Search for "does-not-contain" on a DataFrame in pandas
You can use Apply and Lambda :
df[df["col"].apply(lambda x: word not in x)]
Or if you want to define more complex rule, you can use AND:
df[df["col"].apply(lambda x: word_1 not in x and word_2 not in x)]
You can use the invert (~) operator (which acts like a not for boolean data):
new_df = df[~df["col"].str.contains(word)]
where new_df
is the copy returned by RHS.
contains also accepts a regular expression...
If the above throws a ValueError or TypeError, the reason is likely because you have mixed datatypes, so use na=False
:
new_df = df[~df["col"].str.contains(word, na=False)]
Or,
new_df = df[df["col"].str.contains(word) == False]

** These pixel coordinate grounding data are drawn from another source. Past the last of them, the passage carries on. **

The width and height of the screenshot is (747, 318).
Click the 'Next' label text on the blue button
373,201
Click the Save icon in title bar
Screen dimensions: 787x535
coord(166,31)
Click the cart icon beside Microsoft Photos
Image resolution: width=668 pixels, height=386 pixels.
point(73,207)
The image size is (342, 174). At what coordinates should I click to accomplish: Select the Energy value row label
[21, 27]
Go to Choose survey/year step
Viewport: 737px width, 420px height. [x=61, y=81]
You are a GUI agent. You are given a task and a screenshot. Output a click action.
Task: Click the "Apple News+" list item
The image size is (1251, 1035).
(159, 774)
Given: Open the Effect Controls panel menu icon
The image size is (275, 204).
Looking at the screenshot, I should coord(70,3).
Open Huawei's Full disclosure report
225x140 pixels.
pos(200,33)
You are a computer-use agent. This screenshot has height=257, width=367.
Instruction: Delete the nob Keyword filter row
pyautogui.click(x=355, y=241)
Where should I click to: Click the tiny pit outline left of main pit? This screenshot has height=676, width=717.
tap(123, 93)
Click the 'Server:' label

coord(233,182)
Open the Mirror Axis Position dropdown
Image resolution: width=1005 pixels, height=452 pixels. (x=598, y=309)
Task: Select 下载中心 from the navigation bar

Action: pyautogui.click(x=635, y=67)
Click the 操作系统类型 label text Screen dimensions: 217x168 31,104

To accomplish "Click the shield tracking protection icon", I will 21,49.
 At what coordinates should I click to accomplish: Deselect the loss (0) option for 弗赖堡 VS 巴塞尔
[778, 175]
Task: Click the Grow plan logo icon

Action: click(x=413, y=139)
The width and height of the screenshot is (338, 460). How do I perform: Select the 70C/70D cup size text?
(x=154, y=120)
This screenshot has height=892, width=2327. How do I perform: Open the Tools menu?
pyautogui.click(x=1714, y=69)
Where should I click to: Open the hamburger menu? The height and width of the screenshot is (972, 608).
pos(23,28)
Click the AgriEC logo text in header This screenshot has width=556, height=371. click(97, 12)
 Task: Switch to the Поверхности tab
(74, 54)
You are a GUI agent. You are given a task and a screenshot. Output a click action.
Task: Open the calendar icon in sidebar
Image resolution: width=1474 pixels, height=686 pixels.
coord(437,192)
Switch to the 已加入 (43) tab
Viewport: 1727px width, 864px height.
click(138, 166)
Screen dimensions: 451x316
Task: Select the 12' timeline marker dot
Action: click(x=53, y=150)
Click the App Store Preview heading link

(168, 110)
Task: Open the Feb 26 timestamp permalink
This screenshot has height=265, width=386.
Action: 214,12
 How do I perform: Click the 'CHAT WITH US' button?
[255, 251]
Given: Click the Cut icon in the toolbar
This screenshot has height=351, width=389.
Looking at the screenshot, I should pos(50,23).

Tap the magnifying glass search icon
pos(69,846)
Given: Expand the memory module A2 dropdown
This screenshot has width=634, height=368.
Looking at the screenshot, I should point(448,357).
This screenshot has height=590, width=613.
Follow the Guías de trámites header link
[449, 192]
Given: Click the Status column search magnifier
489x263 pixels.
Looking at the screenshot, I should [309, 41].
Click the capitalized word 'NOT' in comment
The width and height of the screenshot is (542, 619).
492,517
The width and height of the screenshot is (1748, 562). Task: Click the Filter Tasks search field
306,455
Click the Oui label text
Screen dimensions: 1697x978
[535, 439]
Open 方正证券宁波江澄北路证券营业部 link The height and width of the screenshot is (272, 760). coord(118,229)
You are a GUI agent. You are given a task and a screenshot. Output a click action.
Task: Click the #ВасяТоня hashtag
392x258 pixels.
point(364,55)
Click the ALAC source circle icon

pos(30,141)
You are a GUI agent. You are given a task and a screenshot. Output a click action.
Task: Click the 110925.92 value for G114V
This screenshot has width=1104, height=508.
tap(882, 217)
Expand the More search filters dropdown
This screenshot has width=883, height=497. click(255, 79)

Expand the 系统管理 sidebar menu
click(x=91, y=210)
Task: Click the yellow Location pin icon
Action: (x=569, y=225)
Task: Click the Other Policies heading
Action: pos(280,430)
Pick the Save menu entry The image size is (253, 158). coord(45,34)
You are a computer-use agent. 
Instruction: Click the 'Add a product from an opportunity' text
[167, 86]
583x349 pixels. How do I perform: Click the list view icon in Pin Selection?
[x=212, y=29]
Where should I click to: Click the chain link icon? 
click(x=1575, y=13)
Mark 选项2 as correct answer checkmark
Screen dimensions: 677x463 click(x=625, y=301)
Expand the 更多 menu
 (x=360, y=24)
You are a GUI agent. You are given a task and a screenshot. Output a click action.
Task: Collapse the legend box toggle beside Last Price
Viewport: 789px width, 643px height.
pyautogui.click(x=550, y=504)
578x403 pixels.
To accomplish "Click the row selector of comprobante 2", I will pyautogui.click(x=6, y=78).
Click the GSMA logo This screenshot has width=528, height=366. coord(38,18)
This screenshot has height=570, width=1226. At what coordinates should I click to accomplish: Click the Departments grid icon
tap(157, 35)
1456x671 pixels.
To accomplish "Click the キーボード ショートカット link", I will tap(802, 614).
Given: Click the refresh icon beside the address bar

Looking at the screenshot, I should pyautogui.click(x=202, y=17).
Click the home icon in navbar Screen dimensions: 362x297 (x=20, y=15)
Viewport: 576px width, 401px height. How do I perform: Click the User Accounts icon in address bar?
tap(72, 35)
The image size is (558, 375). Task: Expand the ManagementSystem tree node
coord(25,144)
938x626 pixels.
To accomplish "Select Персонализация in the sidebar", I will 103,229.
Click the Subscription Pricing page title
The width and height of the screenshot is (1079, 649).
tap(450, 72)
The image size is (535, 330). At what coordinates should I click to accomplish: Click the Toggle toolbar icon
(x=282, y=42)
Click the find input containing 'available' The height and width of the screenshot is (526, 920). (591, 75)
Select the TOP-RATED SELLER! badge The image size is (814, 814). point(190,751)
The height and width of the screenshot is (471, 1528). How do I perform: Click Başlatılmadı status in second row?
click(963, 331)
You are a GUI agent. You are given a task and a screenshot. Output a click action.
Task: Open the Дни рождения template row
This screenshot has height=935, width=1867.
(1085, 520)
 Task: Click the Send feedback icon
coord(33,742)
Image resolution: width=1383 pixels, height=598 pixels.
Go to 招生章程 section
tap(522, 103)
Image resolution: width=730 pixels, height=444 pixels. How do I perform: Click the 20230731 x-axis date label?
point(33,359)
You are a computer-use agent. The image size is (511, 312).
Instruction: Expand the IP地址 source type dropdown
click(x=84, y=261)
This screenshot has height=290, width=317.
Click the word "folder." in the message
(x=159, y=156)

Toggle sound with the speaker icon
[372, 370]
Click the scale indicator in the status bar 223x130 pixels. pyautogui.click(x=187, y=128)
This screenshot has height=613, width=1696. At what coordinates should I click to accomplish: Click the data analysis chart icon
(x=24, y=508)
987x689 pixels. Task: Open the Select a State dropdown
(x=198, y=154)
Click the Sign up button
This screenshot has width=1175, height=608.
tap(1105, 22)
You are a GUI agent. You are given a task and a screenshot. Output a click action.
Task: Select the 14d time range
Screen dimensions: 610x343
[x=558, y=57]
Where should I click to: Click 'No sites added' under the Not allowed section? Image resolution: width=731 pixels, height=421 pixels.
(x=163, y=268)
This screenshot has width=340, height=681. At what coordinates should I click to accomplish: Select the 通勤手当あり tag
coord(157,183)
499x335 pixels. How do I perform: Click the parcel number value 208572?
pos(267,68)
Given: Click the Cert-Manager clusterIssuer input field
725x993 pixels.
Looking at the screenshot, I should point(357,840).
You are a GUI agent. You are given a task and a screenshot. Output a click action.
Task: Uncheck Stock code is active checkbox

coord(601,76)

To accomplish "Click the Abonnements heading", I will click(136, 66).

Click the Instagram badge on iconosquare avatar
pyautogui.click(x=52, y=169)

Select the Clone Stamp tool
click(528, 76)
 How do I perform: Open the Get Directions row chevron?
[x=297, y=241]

I hope the answers are already posted
I am adding the framework to find multiple words and negate those from dataFrame.
Here 'word1','word2','word3','word4'
= list of patterns to search
df
= DataFrame
column_a
= A column name from DataFrame df
values_to_remove = ['word1','word2','word3','word4']
pattern = '|'.join(values_to_remove)
result = df.loc[~df['column_a'].str.contains(pattern, case=False)]
I was having trouble with the not (~) symbol as well, so here's another way from another StackOverflow thread:
df[df["col"].str.contains('this|that')==False]